-- TASK TO CARRY OUT --
Give back exactly the lines of the material below, starting with the line with "Events (873, 201)" and going on through the line with "Next (340, 2330)".
/---
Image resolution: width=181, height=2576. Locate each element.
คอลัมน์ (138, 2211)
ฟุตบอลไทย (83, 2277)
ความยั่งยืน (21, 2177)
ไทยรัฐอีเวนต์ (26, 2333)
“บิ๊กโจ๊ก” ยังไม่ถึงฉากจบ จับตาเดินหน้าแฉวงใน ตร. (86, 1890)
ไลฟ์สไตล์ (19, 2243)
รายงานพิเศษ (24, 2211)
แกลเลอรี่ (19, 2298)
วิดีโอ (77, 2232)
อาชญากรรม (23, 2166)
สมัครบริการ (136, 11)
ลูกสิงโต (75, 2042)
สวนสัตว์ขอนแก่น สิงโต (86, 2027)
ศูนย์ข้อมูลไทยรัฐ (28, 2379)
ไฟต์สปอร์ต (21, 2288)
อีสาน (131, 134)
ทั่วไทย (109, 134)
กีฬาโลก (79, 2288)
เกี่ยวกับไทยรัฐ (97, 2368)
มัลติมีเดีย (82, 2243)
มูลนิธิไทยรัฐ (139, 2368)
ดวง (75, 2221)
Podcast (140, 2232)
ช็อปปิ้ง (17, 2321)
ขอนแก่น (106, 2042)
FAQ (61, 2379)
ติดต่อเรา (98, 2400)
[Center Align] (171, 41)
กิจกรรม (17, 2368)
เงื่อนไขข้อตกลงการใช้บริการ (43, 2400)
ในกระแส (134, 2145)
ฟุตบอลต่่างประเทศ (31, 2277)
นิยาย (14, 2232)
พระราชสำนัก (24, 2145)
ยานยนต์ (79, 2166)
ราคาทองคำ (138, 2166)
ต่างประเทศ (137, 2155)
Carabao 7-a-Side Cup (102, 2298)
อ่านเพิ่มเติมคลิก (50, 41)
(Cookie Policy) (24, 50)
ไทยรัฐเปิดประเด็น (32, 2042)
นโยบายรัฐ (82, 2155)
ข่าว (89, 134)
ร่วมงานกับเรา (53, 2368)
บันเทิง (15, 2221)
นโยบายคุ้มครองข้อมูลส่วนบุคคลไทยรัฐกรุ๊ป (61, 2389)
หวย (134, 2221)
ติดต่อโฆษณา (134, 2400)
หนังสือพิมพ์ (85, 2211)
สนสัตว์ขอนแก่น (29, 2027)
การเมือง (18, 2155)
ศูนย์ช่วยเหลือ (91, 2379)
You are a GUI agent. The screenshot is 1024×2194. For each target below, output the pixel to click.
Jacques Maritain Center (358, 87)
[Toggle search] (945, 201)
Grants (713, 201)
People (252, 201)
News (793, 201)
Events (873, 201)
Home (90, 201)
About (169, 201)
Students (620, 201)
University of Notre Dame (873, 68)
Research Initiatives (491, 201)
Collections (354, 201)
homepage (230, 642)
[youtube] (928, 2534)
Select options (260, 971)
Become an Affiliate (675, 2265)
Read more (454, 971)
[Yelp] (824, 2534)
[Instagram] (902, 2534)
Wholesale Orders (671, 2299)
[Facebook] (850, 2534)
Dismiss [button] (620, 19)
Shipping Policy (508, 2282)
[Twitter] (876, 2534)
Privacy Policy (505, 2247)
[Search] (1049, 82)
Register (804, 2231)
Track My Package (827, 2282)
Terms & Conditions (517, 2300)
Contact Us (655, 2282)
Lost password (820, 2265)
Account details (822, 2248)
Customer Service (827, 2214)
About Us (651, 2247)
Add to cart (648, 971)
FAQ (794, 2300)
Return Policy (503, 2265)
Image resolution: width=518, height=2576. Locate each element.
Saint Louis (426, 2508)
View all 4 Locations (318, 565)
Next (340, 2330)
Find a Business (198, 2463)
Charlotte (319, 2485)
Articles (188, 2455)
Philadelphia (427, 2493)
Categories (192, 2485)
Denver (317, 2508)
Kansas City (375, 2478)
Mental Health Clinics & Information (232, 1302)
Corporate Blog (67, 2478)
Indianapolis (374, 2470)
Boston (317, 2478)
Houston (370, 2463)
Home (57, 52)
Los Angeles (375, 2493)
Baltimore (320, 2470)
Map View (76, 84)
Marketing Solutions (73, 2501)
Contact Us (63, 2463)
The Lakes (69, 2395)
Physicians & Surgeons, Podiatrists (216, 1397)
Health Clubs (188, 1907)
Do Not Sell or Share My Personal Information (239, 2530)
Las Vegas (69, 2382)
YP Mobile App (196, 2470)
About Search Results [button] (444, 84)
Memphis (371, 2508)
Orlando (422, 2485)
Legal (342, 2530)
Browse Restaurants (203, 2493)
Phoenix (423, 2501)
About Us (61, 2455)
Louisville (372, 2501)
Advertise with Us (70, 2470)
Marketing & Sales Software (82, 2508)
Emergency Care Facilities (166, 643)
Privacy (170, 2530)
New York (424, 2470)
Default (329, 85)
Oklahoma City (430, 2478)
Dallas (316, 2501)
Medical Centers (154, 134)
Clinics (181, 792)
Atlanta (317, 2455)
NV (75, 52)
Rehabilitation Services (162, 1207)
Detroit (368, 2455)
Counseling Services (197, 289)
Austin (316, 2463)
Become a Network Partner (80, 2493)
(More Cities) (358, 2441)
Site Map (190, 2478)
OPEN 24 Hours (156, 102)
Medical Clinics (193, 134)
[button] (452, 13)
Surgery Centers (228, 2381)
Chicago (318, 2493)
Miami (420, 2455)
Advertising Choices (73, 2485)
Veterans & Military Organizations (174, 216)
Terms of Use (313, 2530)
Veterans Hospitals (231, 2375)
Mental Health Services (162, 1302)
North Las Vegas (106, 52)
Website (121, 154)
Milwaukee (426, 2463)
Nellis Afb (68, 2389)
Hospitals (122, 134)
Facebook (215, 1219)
\---
-- OUTPUT FOR THIS EXERCISE --
Events (873, 201)
Home (90, 201)
About (169, 201)
Students (620, 201)
University of Notre Dame (873, 68)
Research Initiatives (491, 201)
Collections (354, 201)
homepage (230, 642)
[youtube] (928, 2534)
Select options (260, 971)
Become an Affiliate (675, 2265)
Read more (454, 971)
[Yelp] (824, 2534)
[Instagram] (902, 2534)
Wholesale Orders (671, 2299)
[Facebook] (850, 2534)
Dismiss [button] (620, 19)
Shipping Policy (508, 2282)
[Twitter] (876, 2534)
Privacy Policy (505, 2247)
[Search] (1049, 82)
Register (804, 2231)
Track My Package (827, 2282)
Terms & Conditions (517, 2300)
Contact Us (655, 2282)
Lost password (820, 2265)
Account details (822, 2248)
Customer Service (827, 2214)
About Us (651, 2247)
Add to cart (648, 971)
FAQ (794, 2300)
Return Policy (503, 2265)
Image resolution: width=518, height=2576. Locate each element.
Saint Louis (426, 2508)
View all 4 Locations (318, 565)
Next (340, 2330)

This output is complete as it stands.